Yearly hunting seasons in Clearfield County have traditionally seen hunters find and shoot buck, doe, turkeys, grouse and small game with either firearms or bows and arrows.  Specialty hunters also go after coyotes and raccoons. But skunks?

When an area is overrun by skunks, some local folks trap them in cages and after, covering the cage with an old blanket, set the skunk free, often miles away.  These trappers need to be careful.  Skunks can carry rabies and no one wants to suffer being sprayed.

The Pennsylvania Game Commission recommends this sort of delicate skunk removal and does not sponsor a skunk season for hunters.

Doreen Good, originally from Graham Township, supplied the photo of her grandfather, Hillman Hubler, who, as a young man, hunted skunks in order to sell their pelts.  He is shown proudly posing with his kills.

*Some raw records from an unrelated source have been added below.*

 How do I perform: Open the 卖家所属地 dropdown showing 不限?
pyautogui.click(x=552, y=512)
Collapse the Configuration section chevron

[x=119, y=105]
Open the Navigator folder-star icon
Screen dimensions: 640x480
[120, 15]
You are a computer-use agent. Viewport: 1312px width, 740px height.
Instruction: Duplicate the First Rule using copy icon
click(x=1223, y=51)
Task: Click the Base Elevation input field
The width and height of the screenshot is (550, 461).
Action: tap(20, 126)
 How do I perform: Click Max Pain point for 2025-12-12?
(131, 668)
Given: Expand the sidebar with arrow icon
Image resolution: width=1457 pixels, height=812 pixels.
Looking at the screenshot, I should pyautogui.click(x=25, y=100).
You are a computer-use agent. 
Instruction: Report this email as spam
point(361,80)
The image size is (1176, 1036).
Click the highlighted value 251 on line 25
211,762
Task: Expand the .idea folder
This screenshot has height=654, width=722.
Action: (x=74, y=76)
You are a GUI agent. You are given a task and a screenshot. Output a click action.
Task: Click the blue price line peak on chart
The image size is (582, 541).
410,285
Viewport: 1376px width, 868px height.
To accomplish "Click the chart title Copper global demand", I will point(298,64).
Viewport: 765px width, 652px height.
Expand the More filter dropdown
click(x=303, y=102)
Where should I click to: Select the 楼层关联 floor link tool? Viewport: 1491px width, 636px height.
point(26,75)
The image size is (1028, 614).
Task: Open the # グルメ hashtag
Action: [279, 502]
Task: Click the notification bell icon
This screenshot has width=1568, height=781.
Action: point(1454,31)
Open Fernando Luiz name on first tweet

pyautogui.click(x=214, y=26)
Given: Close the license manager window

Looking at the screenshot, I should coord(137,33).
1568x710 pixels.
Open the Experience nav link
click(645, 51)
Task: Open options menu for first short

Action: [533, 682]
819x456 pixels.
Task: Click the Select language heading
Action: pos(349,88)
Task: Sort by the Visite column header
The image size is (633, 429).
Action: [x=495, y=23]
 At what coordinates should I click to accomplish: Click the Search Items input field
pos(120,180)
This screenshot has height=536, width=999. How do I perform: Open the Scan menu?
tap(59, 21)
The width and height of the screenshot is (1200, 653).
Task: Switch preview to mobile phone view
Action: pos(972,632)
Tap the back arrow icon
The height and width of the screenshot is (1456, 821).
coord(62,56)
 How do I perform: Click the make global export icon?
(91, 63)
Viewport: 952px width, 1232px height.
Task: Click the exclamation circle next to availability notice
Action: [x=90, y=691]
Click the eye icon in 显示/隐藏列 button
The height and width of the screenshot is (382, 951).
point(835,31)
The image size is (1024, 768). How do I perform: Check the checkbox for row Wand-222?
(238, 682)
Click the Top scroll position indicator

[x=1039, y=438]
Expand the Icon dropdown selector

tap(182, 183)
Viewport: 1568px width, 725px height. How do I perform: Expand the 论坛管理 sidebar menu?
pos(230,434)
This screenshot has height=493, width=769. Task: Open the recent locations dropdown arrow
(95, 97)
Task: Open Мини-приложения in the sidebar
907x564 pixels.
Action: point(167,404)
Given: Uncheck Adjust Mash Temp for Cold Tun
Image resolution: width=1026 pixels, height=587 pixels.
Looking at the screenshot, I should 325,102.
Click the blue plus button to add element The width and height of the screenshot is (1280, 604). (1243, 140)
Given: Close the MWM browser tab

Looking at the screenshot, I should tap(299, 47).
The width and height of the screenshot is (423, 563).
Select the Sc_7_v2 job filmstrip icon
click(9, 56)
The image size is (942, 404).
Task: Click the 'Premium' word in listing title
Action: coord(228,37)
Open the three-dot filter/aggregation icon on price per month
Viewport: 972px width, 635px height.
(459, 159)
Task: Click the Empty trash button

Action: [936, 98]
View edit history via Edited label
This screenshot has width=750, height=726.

The wearing of natural animal fur has come under attack in recent decades.  Opponents of the practice see it as inhumane to kill a creature, simply for its decorative fur.  Who would want to wear a skunk fur anyway?  A skunk never achieved the popularity that fox furs once did.

As it turns out, skunk pelts were fashionable a century ago, especially in Europe.  A skunk is an animal native to the Americas, so Europeans, unlike Americans, probably didn’t associate the fur with the animals rank spray and smell.

Online sources say the skunk hairs measure one to two inches and are glossy.  They are coarser than fox hairs.  Skunks are nowhere near as cunning and evasive as foxes, so they are easier to approach.

The sources also say that a skilled skunk hunter has to shoot the animal in the heart and lung area, preferably with a .22-carbine rifle.  That way, the scent sack is less likely to be released.   A head shot will disable the skunk’s nervous system, causing the sack to let go all at once.  That would be unpleasant, to say the least.

According to Mrs. Good, her grandfather, who lived his entire life in Graham Township, would sell his skunk pelts to a buyer in Philipsburg.  Times were not easy when young Mr. Hubler was growing up, so the few extra dollars he earned from his skunk hunting skills were a welcome source of income.